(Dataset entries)
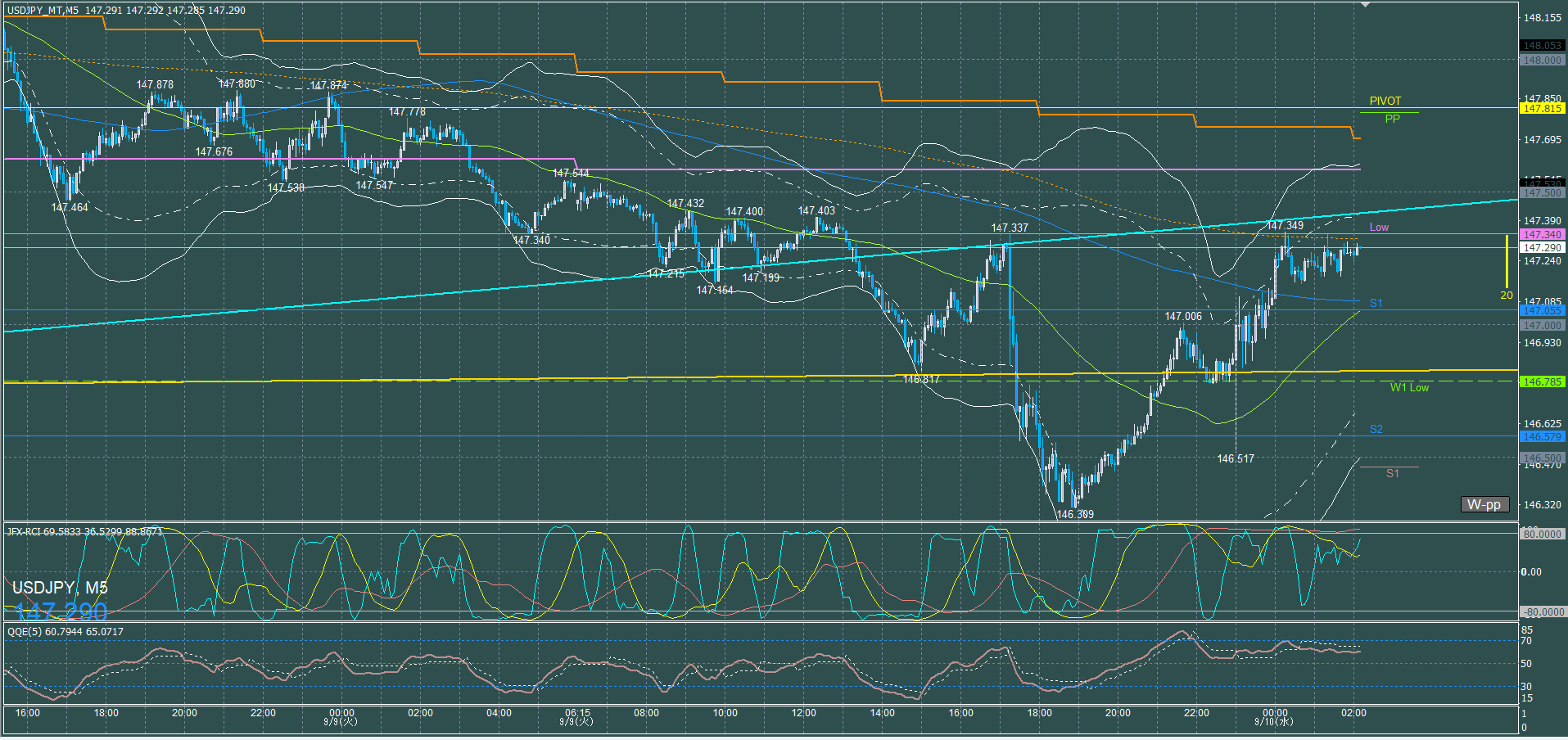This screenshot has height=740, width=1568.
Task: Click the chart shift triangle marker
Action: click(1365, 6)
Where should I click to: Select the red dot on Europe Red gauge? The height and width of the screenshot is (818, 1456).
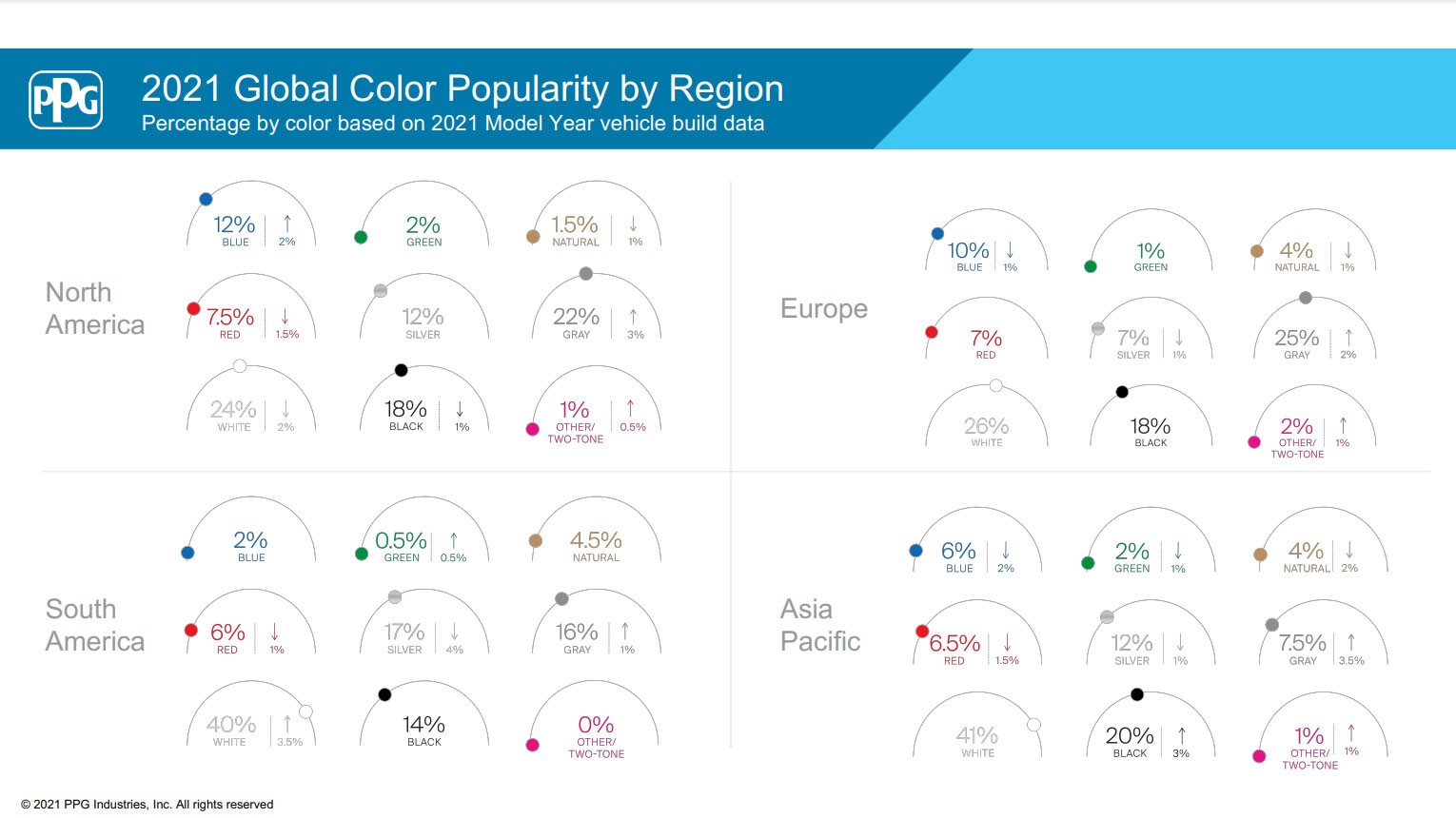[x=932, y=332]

[Activity] Only the lines from the one containing "Where should I" through the last line of the data belong in the copy, both included and reproduced exactly. Pictures do not.

[Expected answer]
Where should I click to: Select the red dot on Europe Red gauge? The height and width of the screenshot is (818, 1456).
[x=932, y=332]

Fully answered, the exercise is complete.